I've never really viewed myself as particularly talented. Where I excel is ridiculous, sickening work ethic. You know, while the other guy is sleeping - I'm working. While the other guy is eating - I'm working. There's no easy way around it; no matter how talented you are, your talent is going to fail you if you're not skilled.

What is the classic "mid-life crisis" if not the belated realisation that we have spent more than half of our lives honing our skill at something we thought was the practical, sensible, sure thing while we waited for the perfect time to present itself for us to pursue the activities that actually make us feel alive? The truth is that there is no perfect time, and if we keep waiting for that, we will die still waiting.

That perfect day never comes. We have to work with what we have to work with.
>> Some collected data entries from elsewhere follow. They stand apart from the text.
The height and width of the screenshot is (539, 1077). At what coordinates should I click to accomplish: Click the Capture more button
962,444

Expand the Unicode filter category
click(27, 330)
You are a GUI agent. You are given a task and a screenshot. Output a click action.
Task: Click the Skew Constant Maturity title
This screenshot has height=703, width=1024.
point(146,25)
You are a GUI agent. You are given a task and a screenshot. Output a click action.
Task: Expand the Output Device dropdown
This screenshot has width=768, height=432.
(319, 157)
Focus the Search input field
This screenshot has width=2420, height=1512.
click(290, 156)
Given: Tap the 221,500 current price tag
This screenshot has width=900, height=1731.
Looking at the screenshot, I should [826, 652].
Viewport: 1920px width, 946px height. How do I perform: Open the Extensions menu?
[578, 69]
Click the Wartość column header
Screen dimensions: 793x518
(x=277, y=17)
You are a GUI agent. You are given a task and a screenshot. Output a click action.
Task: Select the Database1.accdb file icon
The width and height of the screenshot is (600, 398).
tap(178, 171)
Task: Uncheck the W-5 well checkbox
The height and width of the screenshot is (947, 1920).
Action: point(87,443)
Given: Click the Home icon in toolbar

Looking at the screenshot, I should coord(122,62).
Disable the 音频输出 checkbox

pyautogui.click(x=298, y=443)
Ironically, the time is never perfect for the "safety" career either, but we don't let that stop us. We are ambivalent and unenthusiastic and yet somehow we believe it is the wiser choice so we work hard to make ourselves do it and do it well. Because we are not emotionally invested in the back-up plan as we are with the things that we actually care about, we simply forge ahead with grim determination to succeed, dammit, so we can earn a living and vacation time in which to squeeze our true passions.

Why can't we skip the safety career and just put all that persistent effort into the things we really want to do?

When we attempt to cover our bases with a "backup plan", what we wind up doing is choosing that back up plan by default, instead of choosing our real dreams. Except for the fear of finding out we stink at the thing we so dearly want to be great at, the risks of pursuing a dream are no greater than the risks of pursuing a "safer" course. The real risk is that if you choose something you don't care about, you will get exactly that - a lifetime of work at something you don't care about. 

American pastor Robert Schuller famously posed this question: What would you attempt if you knew you could not fail? I think the question should be even more urgently phrased: What would you attempt if you knew you only had one chance to try? Do that thing now. Give it all of your energy and all of your effort. Because in a very real sense, you may only get one chance to really try. One thing leads to another and life gets complicated.

Yes! Put all of your eggs in that basket. Your life probably will not turn out as you imagine it today - life just doesn't follow a script like that - but it may turn out better than you dreamed! No matter how things turn out, you will come nearer to realizing your dreams than you ever could by pouring your energy into a back-up life.